Culturalmente Imparando

Una strega si nascondeva nei boschi dell’Italia settentrionale, divorando i bambini e spaventando chiunque entrasse nel bosco. Un giorno, l’ultimo giovedì di gennaio, la strega era solita cercare qualche bambino da mangiare, e cosi una madre, a fine di proteggere il proprio figlio, preparo una trappola. Cucinò un riso giallo allo zafferano con la salsiccia luganega, che distrasse la strega fino al mattino, quando il sole la carbonizzò una volta per tutte.
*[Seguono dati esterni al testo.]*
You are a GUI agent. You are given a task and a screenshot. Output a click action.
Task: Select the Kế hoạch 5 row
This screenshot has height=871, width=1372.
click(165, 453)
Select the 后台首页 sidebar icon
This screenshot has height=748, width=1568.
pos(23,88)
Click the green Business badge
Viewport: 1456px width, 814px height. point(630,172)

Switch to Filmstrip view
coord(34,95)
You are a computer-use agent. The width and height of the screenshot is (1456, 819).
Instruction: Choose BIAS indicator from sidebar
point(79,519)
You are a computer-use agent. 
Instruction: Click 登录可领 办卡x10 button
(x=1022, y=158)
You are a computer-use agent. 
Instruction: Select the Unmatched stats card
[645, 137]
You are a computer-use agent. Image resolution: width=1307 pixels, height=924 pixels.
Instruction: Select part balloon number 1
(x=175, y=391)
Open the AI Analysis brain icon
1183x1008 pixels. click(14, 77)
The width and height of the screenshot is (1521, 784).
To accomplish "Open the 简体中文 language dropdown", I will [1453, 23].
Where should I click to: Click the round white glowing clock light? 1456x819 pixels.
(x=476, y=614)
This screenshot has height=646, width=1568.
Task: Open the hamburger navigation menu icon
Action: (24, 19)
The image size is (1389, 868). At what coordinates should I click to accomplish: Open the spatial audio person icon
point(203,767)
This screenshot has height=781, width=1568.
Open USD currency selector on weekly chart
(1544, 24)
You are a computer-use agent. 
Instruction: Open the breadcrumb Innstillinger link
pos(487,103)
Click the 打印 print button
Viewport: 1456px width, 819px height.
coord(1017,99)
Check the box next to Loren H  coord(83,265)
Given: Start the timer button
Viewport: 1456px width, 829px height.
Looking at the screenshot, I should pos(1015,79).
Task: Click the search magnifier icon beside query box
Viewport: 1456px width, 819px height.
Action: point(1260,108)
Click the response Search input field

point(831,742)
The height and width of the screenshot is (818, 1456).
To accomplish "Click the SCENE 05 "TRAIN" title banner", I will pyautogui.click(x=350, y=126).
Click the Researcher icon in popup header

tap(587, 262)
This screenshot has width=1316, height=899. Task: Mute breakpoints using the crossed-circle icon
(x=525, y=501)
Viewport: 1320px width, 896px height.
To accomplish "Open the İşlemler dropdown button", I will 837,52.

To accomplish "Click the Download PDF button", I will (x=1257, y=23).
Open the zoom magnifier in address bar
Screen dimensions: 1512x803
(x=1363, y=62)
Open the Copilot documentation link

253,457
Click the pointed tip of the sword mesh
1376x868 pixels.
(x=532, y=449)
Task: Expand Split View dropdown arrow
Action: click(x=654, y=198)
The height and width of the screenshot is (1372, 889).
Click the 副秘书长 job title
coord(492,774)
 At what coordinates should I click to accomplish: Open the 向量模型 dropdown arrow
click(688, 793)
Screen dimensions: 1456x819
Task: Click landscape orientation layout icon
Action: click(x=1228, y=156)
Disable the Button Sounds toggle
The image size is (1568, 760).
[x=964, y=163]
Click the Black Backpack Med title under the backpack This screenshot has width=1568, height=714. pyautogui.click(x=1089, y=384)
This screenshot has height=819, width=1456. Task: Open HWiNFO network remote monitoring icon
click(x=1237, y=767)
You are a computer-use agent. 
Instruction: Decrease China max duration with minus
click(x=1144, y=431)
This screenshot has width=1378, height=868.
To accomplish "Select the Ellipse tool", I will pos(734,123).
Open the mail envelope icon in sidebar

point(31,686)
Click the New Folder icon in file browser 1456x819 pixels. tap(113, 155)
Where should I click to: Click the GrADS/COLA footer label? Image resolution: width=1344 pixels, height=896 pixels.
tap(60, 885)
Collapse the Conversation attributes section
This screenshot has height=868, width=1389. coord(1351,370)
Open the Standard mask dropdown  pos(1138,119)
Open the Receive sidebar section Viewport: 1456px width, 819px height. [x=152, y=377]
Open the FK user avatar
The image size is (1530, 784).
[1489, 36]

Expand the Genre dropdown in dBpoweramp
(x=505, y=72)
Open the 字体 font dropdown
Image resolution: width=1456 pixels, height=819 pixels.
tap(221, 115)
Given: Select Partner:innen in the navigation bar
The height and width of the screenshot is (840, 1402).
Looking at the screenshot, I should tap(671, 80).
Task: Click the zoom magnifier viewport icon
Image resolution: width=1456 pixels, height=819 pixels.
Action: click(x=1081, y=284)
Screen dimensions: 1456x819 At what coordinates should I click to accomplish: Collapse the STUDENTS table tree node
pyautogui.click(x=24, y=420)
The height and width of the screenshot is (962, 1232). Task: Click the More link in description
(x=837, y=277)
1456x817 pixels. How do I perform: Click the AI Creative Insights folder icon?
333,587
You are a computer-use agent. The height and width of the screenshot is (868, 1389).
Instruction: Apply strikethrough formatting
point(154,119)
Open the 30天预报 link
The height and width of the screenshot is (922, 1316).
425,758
Un’altra leggenda vede la stessa strega addirittura venir squartata in due, divorando una bambola con fattezze infantili riempita di coltelli e forbici. Così nasce la Festa della Giöbia, Zobia, Giubiana o Gibiana, una tradizione pagana nata per propiziare i raccolti successivamente alla stagione invernale, la quale sembra prendere il nome dal Dio romano Giove, assunta poi all’interno delle celebrazioni ammesse dalla chiesa cattolica. Tipica del nord Italia, questa ricorrenza prevede generalmente il rogo di fantocci con sembianze di donne (streghe) vecchie e rugose. A volte sono interamente costruite con la paglia ma ogni regione o paese ha poi nella storia costruito il suo simbolo e la sua celebrazione.